Entre justice et politique, le peuple congolais pris dans un jeu trouble , (Analyse de Rodrigue KASINDE)

En République démocratique du Congo, deux figures emblématiques de la politique connaissent des trajectoires judiciaires et politiques surprenantes et presque similaire, mettant en lumière les zones d’ombre du fonctionnement des institutions et interrogeant sur la stabilité du pays.
Le premier cas concerne Vital Kamerhe, ancien directeur de cabinet du Chef de l’État et allié des premières heures de la la coalition CACH, été condamné à 20 ans de prison deux ans après la prise du pouvoir pour un « détournement intellectuel » dans une affaire où les preuves convaincantes semblent avoir fait défaut. Sa libération, à la suite d’un appel, s’été déroulée dans des conditions mystérieuses que nul ne semble pouvoir élucider, si ce n’est le juge ayant présidé l’affaire.
Revenu aux affaires comme Vice-Premier ministre, il gravit les échelons pour devenir président de l’Assemblée nationale. Cependant, la gestion de celui qu’on surnomme parfois animal politique venait d’être jugée incompétente par certains membres de sa propre famille politique, qui initiant une motion de défiance contre lui pour l’éjecter du perchoir de la chambre basse du parlement.
Pour préserver son honneur, Kamerhe démissionna.
Curieusement, ses coaccusés furent blanchis peu après sa démission.
La question cruciale demeure : s’agit-il d’incompétence réelle, de manœuvres politiciennes, ou d’une combinaison des deux ?
Le second cas est celui de l’ancien président et sénateur à vie, figure historique de la première alternance pacifique du pouvoir en RDC et allié stratégique au sein de la coalition FCC-CACH. Salué au départ comme l’incarnation de la sagesse et de la stabilité, il est progressivement devenu une gêne pour ceux à qui il avait pacifiquement cédé le pouvoir. Sa disparition du paysage politique a été suivie d’un procès éclair, sanctionné par une condamnation à mort. Les accusations portées contre lui sont pour le moins surprenantes : usurpation d’identité, non filiation paternelle et, plus grave encore, direction d’un groupe armé occupant une partie du territoire national (le M23). Pour soutenir ces allégations, certains évoquent sa présence remarquée sur le terrain auprès des chefs rebelles et ses liens présumés avec des pays voisins, notamment le Rwanda.

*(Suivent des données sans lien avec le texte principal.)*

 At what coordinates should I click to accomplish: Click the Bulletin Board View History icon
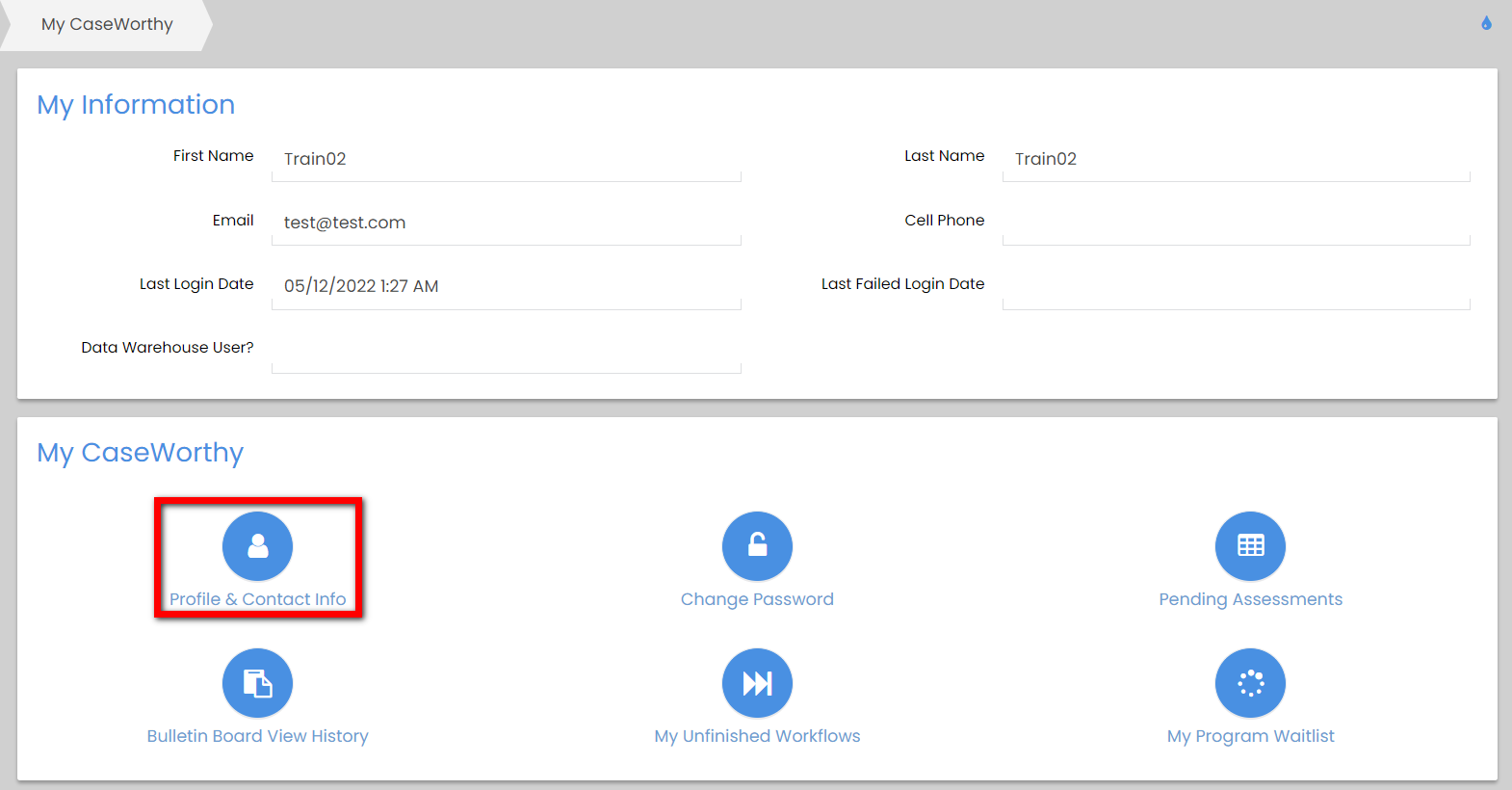coord(257,683)
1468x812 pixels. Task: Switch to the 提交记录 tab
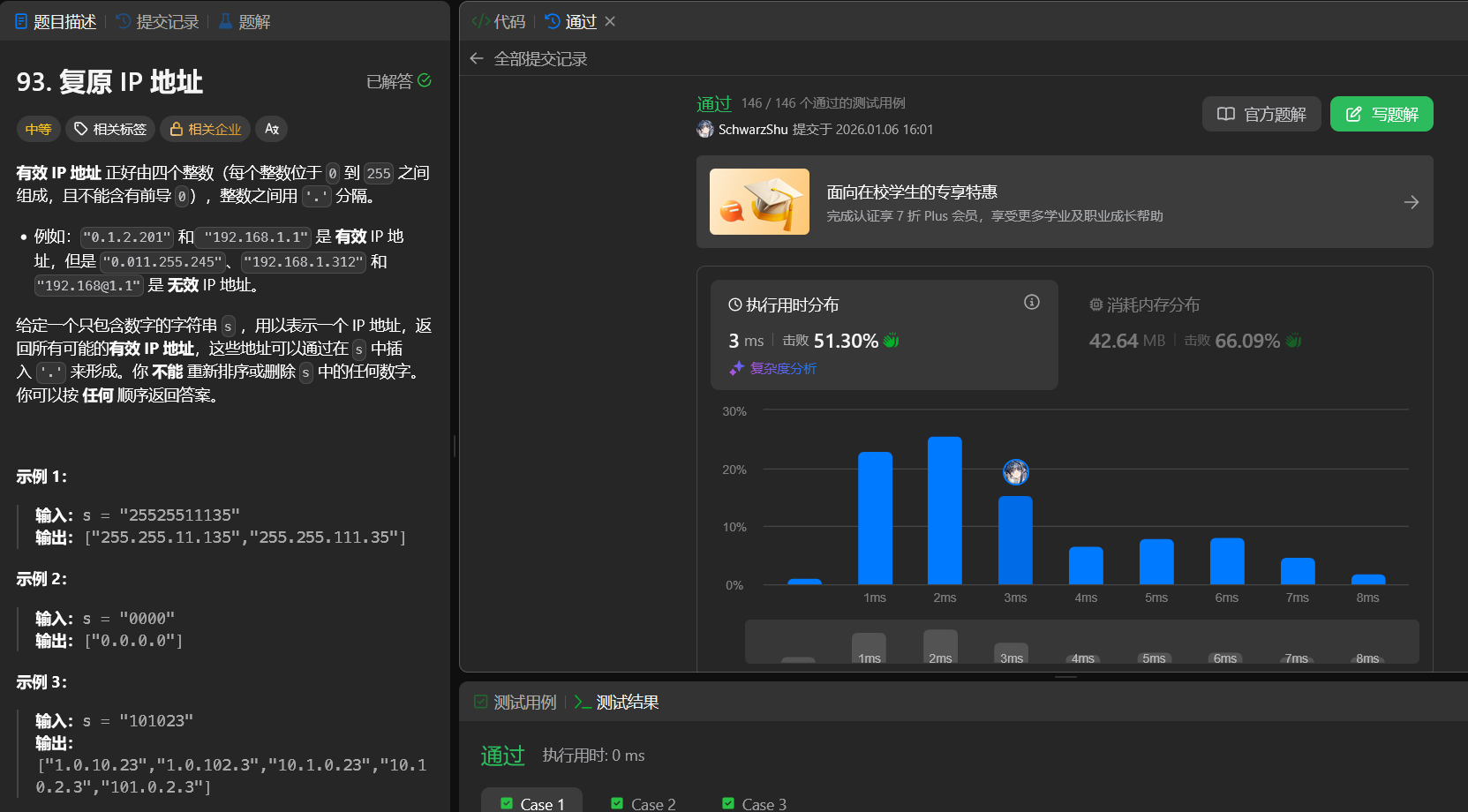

Un ancien président, aujourd’hui sénateur à vie, condamné à mort par la justice de son pays. L’image frappe les esprits et soulève bien des questions. Comment un homme qui a dirigé une nation pendant 18 ans peut-il se retrouver, 7 années plus tard, accusé d’être un étranger, de ne pas être le fils légitime de son père, et surtout d’avoir pris les armes contre la même République qu’il a incarnée ?
La condamnation d’un ex-président est lourde de symboles : elle peut incarner une quête de justice et d’égalité devant la loi. Mais si elle apparaît comme un simple règlement de comptes politique, elle risque d’aggraver la fracture et d’éroder la confiance dans les institutions.
Dans cette République, une jurisprudence est désormais institutionnalisée, même les pères et gardiens de l’État peuvent tomber du sommet au banc des accusés. Une leçon à méditer pour tous ceux qui occupent aujourd’hui les hautes fonctions.
Ces deux trajectoires révèlent une inquiétante tendance ; les procédures judiciaires et politiques semblent parfois servir à régler des problèmes de positionnement ou d’opposition interne plutôt qu’à garantir la justice et l’intérêt national. Le peuple, spectateur de ces manœuvres, s’interroge sur le véritable objectif de ces actions et sur leurs impacts à long terme.
Pendant ce temps, la vie sociale se dégrade et la sécurité du pays demeure fragile. Ces manœuvres politico-judiciaires soulignent un paradoxe inquiétant : alors que la RDC aspire à la stabilité et au développement, certains acteurs semblent mobiliser les institutions à des fins opaques. À qui profite ce jeu de pouvoir et quel en sera l’impact sur l’avenir du pays ? Le peuple reste suspendu à ces questions, dans l’attente de réponses claires.